··· TEXTO APRESENTADO ···

Concurso “Jornalistas em Rede”
Beatriz Carquejo entrevistou o avô, ex-combatente no Ultramar. É ela a vencedora
Aluna do 9.ºano no Agrupamento de Escolas de Paços de Brandão registou memórias da guerra em Angola. Concurso é uma iniciativa do PÚBLICO na Escola e da Rede de Bibliotecas Escolares.
“Parti para África no barco Vera Cruz. Não sabia para onde ia, que destino seria o meu”
Ex-combatente da Guerra Colonial, Manuel Ferreira – mais conhecido como "Porto" – recorda essa experiência, vivida em Angola, onde foi apontador de morteiro 81. Memórias registadas pela neta no ano em que se comemoram os 50 anos do 25 de Abril.
Entrevista de Beatriz Carquejo, 9.ºano (texto e fotos)
Agrupamento de Escolas de Paços de Brandão
Manuel Augusto Marques Ferreira, 78 anos, mora em Paços de Brandão, concelho de Santa Maria da Feira. Emigrante em França, onde foi serralheiro mecânico, regressou a Portugal no ano de 1976 para trabalhar no mundo da cortiça. Tinha 21 anos quando embarcou no navio Vera Cruz com destino a Angola, para combater na Guerra Colonial.

··· LISTAGEM FORNECIDA ···

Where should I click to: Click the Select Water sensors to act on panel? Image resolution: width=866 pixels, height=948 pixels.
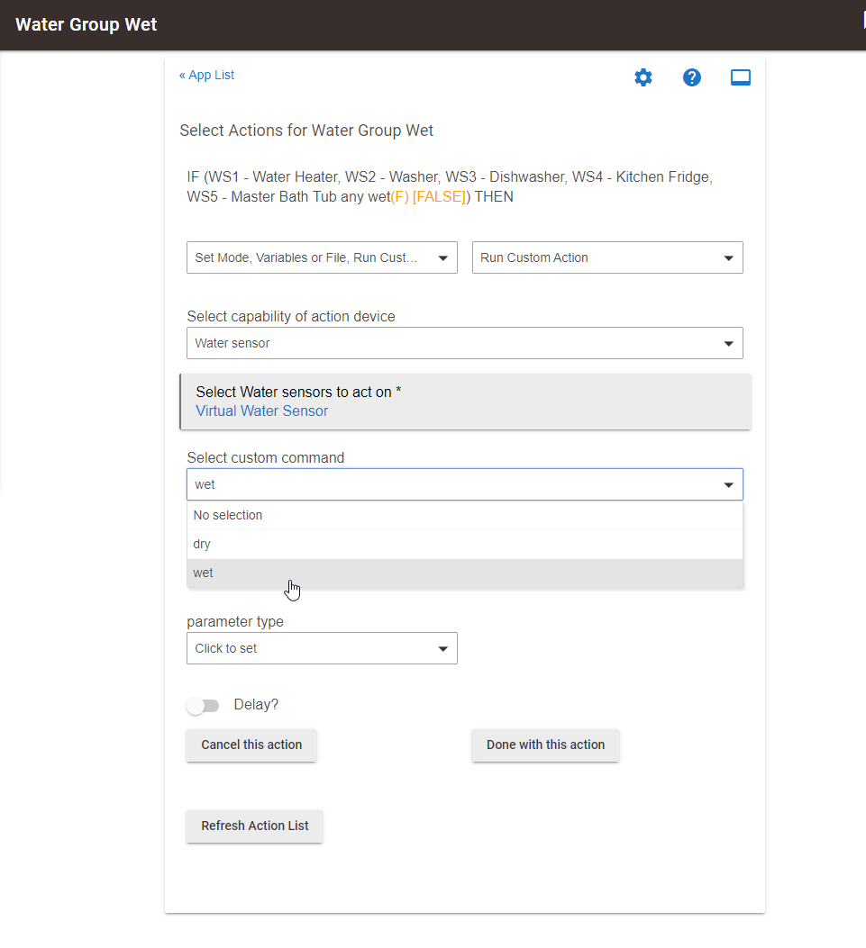(x=465, y=402)
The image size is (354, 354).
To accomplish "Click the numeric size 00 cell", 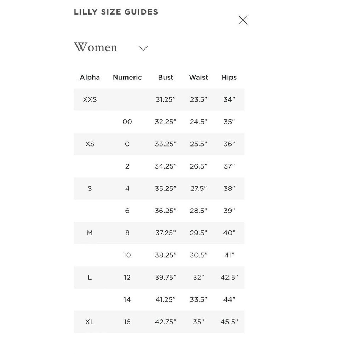I will click(x=127, y=122).
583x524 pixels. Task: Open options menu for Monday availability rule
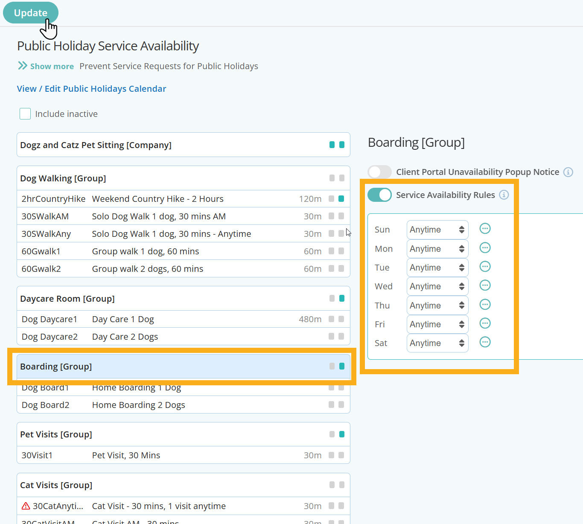point(485,247)
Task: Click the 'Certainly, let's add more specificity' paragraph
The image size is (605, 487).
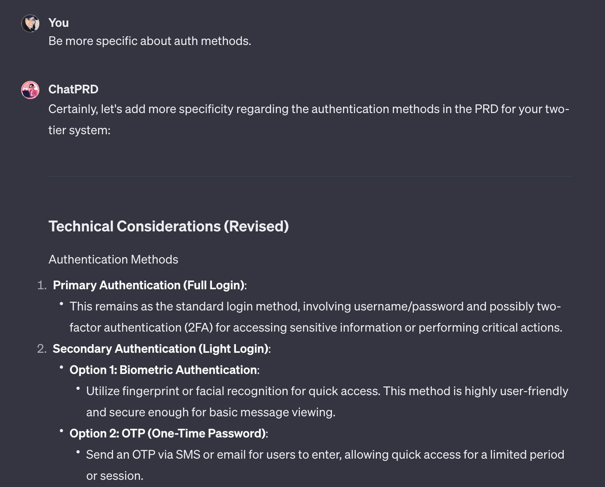Action: 309,120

···

TAREFAS A REALIZAR:
1. Redimensione as coordenadas das respostas da listagem multiplicando-as por 1,3 e arredondando-as a números inteiros, com as metades para cima. Reproduza, com os pedidos incluídos, apenas as linhas da listagem que vão da linha que contém "Task: Click the" até ao fim da listagem, ambas as extremidades incluídas, e omita as imagens.
2. Prossiga o texto sobre o ex-combatente Manuel Ferreira a partir do ponto em que termina.

RESPOSTAS POR TAREFA:
1.
Task: Click the 'Certainly, let's add more specificity' paragraph
The image size is (605, 487).
Action: 402,156

2.
O que sentiste quando foste chamado a cumprir o serviço militar?
Fui chamado em junho de 1967 para o Regimento de Infantaria 10, em Aveiro. Ao fim de fazer a recruta, fui tirar a especialidade de Morteiro 81 a Évora, num antigo convento de freiras.
A 4 de janeiro de 1968, após fazer todos os treinos de aprendizagem, parti para África, no barco Vera Cruz. Cheguei a Luanda a 12 de janeiro de 1968 e estive oito dias no Grafanil à espera de saber qual era o meu destino… Vocês não imaginam as saudades que senti do meu país, não sabia para onde ia, que destino seria o meu.
Que funções cumpriste lá?
Após os oito dias, saí de Luanda e fui direto ao Quitexe, numa zona de guerra, onde desempenhei a função de “apontador de morteiro 81”. Ao fim de 15 dias no Quitexe, fui transferido para uma unidade na fronteira do Congo Belga, no distrito do Zaire, para fazer proteção num quartel militar, onde teria de ficar permanentemente de vigia, caso fôssemos atacados. Tinha 11 meses de Ultramar, quando recebemos uma ordem para mandar cerca de 40 a 50 granadas de morteiro para a fronteira, onde constava que haveria terroristas que tentavam atacar o nosso aquartelamento.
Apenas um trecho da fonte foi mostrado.